The Wake action uses Wake-on-LAN. It can wake a sleeping computer when the computer, network adapter, router, and settings support it.

  1. Pair the computer while it is awake. Power Remote needs to learn its MAC address.
  2. Enable Wake-on-LAN on the computer. On macOS, turn on Wake for network access. On Windows, allow the network adapter to wake the computer and enable magic packet wake.
  3. For best reliability, connect the sleeping computer to the router with Ethernet.
  4. Put the computer to Sleep, not Shut Down.
  5. From your phone or another paired device, tap the computer and choose Wake.

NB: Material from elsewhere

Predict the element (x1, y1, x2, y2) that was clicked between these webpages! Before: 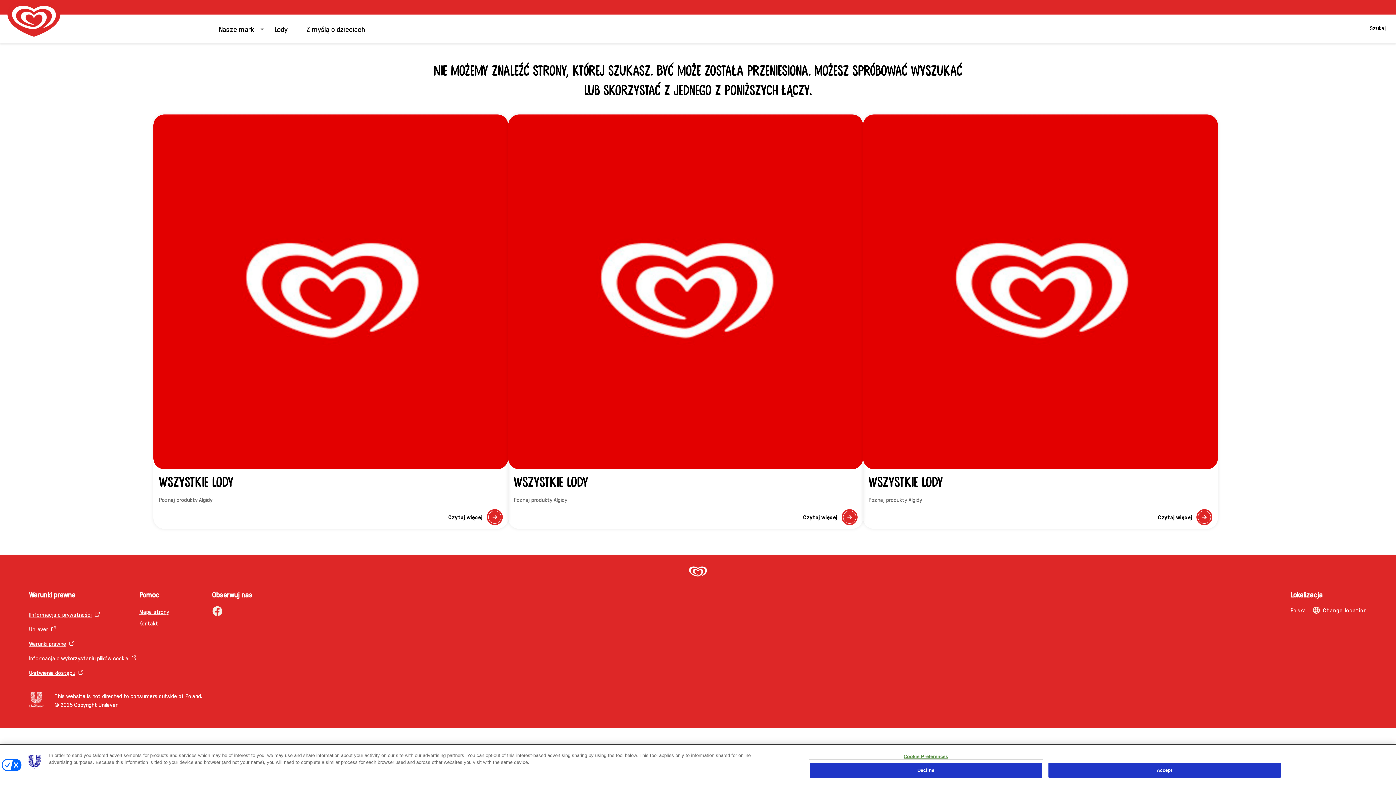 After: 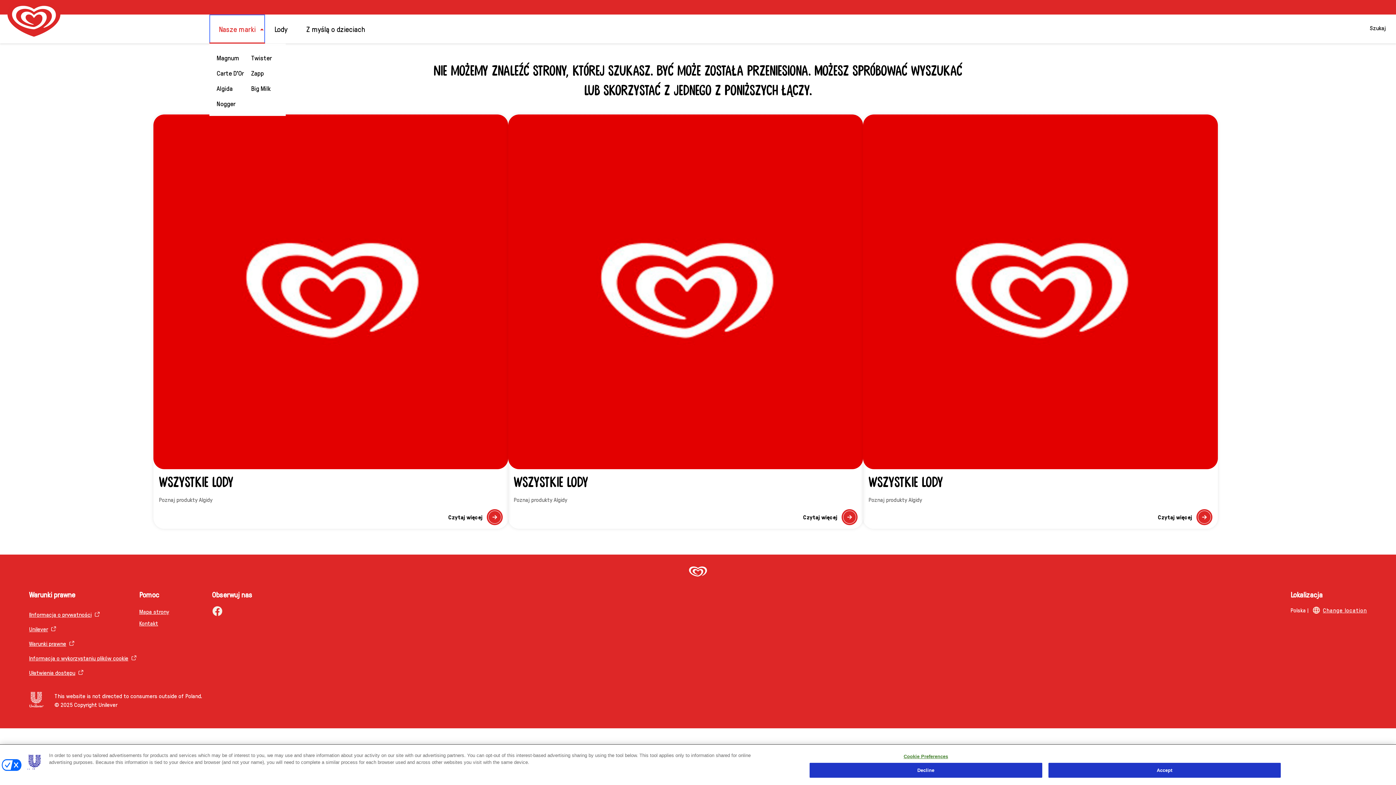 Action: bbox: (209, 14, 265, 43) label: Nasze markiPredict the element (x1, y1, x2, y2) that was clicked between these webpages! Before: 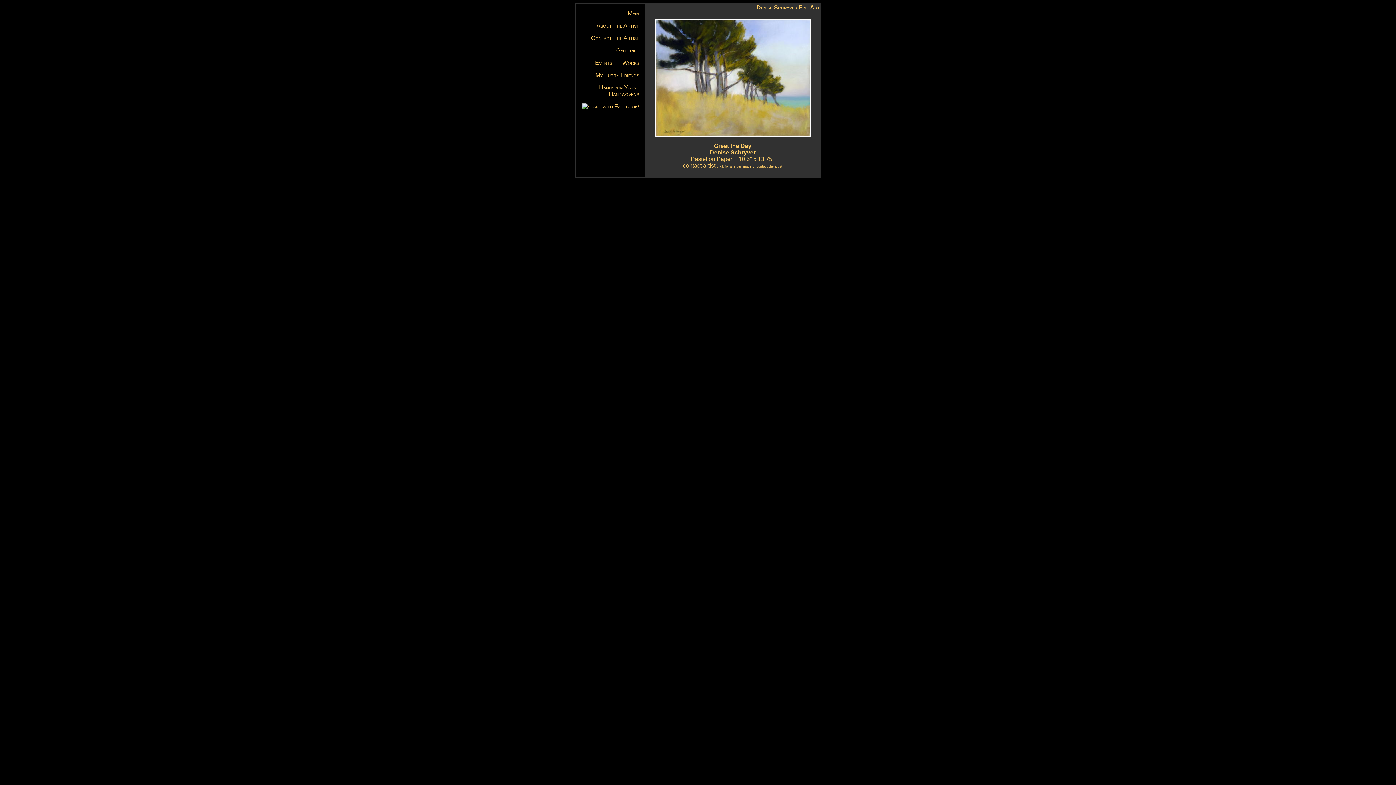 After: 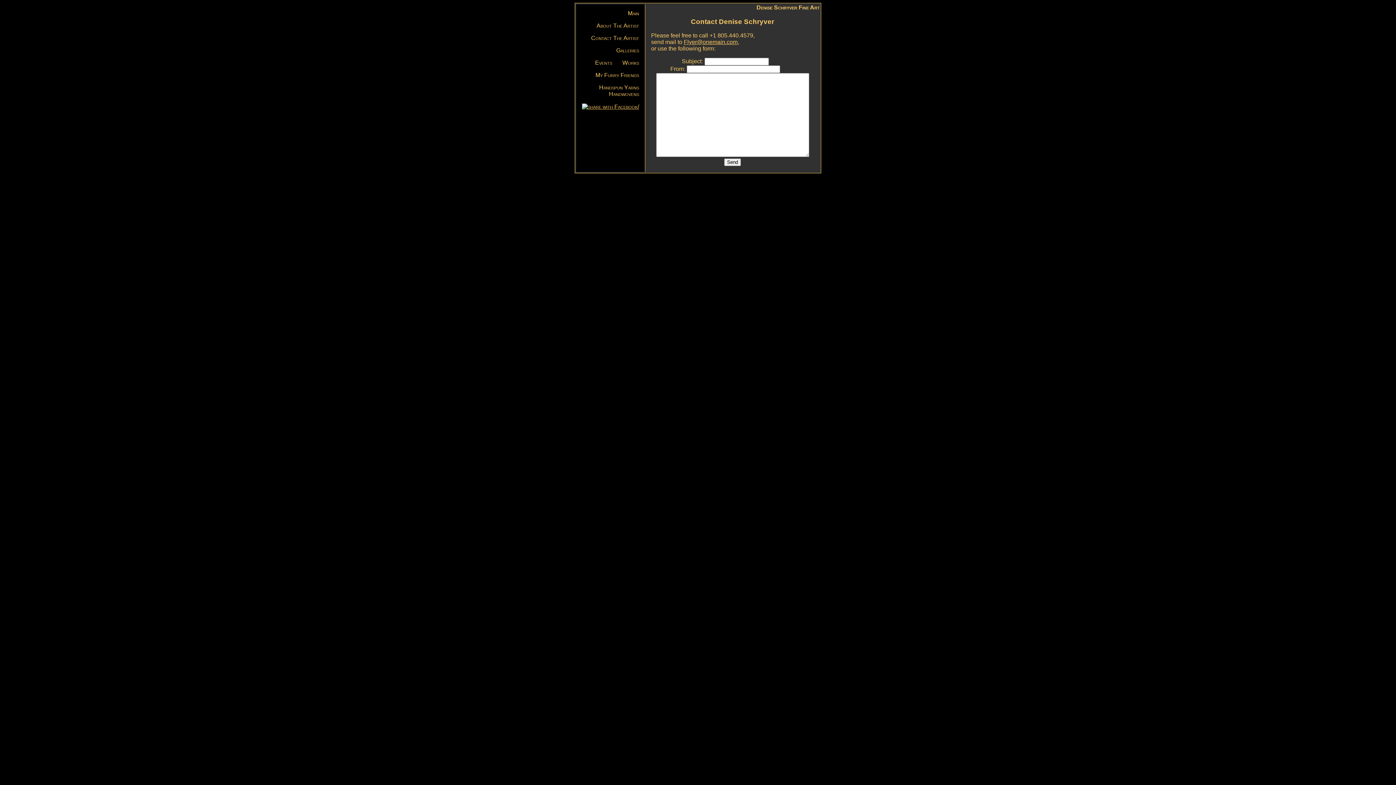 Action: bbox: (591, 34, 639, 41) label: Contact The Artist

Wake-on-LAN is local network technology. It may not work over guest Wi-Fi, isolated networks, VPNs, or the internet. For more detail, see the dedicated Wake-on-LAN guide.

8. Review History

The History tab shows recent power commands, including the action, direction, target device, time, and result. Use it to check whether a command was performed, ignored, or failed.

If a command fails, History can show a reason such as no permission, unsupported action, invalid state, or network error. You can repeat previous commands from History when it is useful, or clear old entries.

9. Keep Your Device List Organized

The Devices tab is where you manage trusted devices. You can rename devices to make them easier to recognize, reorder the list, edit permissions, hide devices from the Power tab, add a device by IP address, or remove a device you no longer use.

If a computer does not appear automatically, use the Add option and enter its local IP address. Make sure Power Remote is running on that computer and both devices use the same port in Settings.

10. Privacy and Security

For the safest experience, use Power Remote only on networks you trust, pair only devices you own, remove old pairings when a device is sold or shared, and keep confirmation enabled for actions that can interrupt work.

Quick Troubleshooting

Once your devices are paired and permissions are set, everyday use is simple: open Power Remote, tap the computer, and choose the power action you need.